[[ Dataset content open ]]
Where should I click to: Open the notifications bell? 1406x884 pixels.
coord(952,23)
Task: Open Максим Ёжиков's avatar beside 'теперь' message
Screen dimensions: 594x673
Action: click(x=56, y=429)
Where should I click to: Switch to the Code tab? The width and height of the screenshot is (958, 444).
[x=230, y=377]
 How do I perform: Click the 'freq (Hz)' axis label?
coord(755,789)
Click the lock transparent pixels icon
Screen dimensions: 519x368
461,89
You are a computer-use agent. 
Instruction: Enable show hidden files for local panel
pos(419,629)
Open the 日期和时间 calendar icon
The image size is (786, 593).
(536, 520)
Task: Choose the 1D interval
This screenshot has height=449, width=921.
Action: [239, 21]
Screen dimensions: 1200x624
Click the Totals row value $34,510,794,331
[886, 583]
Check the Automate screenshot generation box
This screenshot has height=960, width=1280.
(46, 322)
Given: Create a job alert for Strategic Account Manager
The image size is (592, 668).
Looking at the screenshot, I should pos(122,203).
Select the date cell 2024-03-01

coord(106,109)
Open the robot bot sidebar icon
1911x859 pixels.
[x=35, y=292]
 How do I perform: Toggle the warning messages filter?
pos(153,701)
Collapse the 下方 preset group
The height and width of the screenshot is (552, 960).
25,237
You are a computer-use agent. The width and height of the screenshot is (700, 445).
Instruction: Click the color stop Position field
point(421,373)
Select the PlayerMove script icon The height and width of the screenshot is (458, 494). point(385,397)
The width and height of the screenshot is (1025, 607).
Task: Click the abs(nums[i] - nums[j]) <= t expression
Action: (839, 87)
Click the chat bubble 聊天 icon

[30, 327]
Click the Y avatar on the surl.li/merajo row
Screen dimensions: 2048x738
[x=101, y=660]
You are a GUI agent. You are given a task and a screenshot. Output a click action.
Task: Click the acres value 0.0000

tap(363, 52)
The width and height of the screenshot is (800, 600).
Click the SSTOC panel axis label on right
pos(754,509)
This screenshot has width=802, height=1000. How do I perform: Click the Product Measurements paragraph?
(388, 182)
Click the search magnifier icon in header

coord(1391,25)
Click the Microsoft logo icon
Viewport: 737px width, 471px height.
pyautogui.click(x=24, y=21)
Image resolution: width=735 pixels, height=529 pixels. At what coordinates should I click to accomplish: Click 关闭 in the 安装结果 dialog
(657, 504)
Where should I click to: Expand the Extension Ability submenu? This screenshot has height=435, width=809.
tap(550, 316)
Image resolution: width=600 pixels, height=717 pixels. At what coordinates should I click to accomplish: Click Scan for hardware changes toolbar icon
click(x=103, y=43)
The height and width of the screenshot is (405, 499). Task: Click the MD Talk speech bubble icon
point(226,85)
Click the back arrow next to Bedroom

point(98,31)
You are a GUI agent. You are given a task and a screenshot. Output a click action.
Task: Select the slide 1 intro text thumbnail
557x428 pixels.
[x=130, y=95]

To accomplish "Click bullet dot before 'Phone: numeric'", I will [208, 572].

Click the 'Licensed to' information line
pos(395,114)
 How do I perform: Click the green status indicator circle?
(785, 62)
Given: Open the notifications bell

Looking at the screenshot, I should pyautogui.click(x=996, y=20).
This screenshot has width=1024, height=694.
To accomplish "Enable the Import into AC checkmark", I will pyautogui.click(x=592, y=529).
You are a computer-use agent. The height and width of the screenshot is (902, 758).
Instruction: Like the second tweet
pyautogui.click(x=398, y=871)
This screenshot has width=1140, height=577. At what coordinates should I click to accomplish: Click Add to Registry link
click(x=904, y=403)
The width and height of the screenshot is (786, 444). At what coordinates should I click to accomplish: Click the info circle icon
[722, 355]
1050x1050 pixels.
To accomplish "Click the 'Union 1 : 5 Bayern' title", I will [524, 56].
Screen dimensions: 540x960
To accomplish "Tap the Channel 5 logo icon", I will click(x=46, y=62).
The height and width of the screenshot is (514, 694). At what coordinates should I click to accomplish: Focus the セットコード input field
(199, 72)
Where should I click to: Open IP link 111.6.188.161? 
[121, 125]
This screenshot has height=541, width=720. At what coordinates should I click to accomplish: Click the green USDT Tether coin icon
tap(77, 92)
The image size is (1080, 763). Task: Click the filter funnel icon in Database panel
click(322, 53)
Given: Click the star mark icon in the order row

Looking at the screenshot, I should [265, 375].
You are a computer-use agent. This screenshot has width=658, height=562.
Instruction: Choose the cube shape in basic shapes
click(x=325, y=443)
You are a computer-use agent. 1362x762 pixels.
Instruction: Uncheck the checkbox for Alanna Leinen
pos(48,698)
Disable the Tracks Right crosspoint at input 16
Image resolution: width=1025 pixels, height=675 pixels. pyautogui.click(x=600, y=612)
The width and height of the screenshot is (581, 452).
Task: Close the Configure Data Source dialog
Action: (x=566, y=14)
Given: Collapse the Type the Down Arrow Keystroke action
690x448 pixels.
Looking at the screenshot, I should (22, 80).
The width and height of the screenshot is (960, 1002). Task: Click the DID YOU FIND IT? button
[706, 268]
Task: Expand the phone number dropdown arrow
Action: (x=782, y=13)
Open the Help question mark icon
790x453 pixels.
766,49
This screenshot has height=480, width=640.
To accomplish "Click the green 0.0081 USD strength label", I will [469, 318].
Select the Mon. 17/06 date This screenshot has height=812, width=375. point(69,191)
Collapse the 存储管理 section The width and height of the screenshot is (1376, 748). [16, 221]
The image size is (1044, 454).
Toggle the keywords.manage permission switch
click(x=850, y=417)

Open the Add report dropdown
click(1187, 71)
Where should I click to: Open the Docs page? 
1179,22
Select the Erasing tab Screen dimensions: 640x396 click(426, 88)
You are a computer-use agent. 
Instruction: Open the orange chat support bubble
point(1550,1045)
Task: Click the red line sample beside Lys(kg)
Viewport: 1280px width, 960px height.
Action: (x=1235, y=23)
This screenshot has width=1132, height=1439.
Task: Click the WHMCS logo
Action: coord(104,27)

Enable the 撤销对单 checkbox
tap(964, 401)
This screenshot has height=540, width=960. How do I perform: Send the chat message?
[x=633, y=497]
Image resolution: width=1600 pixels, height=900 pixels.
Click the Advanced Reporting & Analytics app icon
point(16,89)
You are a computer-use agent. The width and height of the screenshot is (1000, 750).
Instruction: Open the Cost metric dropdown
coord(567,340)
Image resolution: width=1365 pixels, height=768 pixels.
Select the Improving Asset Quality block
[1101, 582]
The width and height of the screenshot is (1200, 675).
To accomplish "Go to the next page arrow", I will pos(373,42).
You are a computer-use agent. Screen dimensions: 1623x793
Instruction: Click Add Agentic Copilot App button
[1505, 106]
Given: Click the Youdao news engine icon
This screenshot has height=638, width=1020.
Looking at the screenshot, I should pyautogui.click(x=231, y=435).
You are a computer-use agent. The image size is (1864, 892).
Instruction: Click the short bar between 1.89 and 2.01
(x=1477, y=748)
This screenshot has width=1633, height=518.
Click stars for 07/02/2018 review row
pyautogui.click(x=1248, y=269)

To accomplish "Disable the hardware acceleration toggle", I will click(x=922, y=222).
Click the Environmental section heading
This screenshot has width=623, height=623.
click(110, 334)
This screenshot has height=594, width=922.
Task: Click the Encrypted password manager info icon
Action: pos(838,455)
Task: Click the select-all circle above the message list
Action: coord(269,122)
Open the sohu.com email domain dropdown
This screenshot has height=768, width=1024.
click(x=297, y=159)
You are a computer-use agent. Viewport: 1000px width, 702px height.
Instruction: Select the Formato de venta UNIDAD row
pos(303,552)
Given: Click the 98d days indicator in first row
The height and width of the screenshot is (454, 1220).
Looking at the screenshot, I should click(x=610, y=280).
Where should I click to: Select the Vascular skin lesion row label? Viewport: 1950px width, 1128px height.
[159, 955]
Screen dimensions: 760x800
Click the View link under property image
[[ Dataset content closed ]]
Reply with the number of lines in the data that include the string "beside" and nothing else.

— Solved problem —
2